Profiling will help, but the place to rework your code is to avoid the loop over the number of data points (for point = 1:size(data,1)). Vectorize that.
In your for iteration loop here is a quick partial example,
[nPoints,nDims] = size(data);
% Calculate all high-dimensional distances at once
kdiffs = bsxfun(#minus,data,permute(mu_k,[3 2 1])); % NxDx1 - 1xDxK => NxDxK
distances = sum(kdiffs.^2,2); % no need to do sqrt
distances = squeeze(distances); % Nx1xK => NxK
% Find closest cluster center for each point
[~,ik] = min(distances,[],2); % Nx1
% Calculate the new cluster centers (mean the data)
mu_k_new = zeros(c,nDims);
for i=1:c,
indk = ik==i;
clustersizes(i) = nnz(indk);
mu_k_new(i,:) = mean(data(indk,:))';
end
This isn't the only (or the best) way to do it, but it should be a decent example.
Some other comments:
Instead of using input, make this script into a function to efficiently handle input arguments.
If you want an easy way to specify a file, see uigetfile.

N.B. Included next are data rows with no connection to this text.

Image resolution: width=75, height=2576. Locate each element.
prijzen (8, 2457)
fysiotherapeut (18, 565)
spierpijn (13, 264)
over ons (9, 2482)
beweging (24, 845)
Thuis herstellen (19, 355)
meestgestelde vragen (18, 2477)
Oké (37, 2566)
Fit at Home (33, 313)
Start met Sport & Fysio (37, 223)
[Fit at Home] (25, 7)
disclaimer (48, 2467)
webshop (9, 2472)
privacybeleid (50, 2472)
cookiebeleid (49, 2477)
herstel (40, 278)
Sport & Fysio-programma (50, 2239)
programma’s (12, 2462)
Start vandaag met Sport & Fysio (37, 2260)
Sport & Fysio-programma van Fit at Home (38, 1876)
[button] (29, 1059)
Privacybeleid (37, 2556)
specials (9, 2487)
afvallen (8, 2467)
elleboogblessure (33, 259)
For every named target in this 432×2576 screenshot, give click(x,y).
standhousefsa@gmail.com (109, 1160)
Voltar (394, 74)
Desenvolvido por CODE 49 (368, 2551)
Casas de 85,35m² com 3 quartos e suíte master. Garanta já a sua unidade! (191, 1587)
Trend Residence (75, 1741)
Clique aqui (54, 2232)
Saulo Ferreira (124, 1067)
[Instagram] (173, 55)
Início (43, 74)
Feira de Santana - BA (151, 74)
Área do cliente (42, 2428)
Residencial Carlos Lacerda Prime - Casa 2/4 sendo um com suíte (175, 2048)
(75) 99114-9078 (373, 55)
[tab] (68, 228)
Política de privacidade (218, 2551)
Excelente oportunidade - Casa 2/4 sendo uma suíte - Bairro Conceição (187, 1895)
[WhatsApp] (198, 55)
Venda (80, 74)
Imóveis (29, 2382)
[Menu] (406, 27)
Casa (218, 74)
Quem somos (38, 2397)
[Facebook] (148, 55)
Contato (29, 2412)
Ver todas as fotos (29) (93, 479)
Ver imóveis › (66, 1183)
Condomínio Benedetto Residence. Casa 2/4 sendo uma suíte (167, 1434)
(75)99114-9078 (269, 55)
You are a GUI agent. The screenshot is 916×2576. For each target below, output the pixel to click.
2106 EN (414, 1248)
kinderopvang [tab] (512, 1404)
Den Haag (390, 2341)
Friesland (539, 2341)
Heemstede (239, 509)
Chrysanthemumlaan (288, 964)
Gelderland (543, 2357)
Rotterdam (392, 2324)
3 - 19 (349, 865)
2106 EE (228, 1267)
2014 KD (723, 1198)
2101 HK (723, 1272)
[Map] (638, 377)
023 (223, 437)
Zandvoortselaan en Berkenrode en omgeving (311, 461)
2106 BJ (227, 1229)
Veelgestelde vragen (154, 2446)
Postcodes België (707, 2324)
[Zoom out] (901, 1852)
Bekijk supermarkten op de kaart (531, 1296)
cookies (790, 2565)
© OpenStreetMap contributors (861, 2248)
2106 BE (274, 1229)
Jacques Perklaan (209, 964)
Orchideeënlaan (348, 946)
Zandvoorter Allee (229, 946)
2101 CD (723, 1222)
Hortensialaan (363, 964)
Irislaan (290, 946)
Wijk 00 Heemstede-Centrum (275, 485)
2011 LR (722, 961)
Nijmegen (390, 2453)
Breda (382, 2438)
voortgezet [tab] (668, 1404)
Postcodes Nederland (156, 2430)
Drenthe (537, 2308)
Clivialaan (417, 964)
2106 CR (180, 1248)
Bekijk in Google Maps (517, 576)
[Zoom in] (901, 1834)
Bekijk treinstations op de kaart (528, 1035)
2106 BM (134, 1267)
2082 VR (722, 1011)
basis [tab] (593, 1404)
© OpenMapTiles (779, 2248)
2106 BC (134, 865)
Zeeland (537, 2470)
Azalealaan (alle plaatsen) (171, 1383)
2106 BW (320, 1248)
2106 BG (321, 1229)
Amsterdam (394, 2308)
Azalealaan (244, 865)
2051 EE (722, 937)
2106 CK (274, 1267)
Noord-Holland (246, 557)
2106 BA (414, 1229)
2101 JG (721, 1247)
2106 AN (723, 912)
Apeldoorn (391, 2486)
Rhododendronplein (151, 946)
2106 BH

With many MATLAB functions, such as max, min, sum, mean, etc., you can specify a dimension over which the function should operate. This way you an run it on a matrix and compute values for multiple conditions/dimensions at the same time.
Once you get decent performance, consider iterating longer, specifically until the centers no longer change or the number of samples that change clusters becomes small.
The cluster with the smallest distance for each point, ik, will be the same with squared Euclidean distance.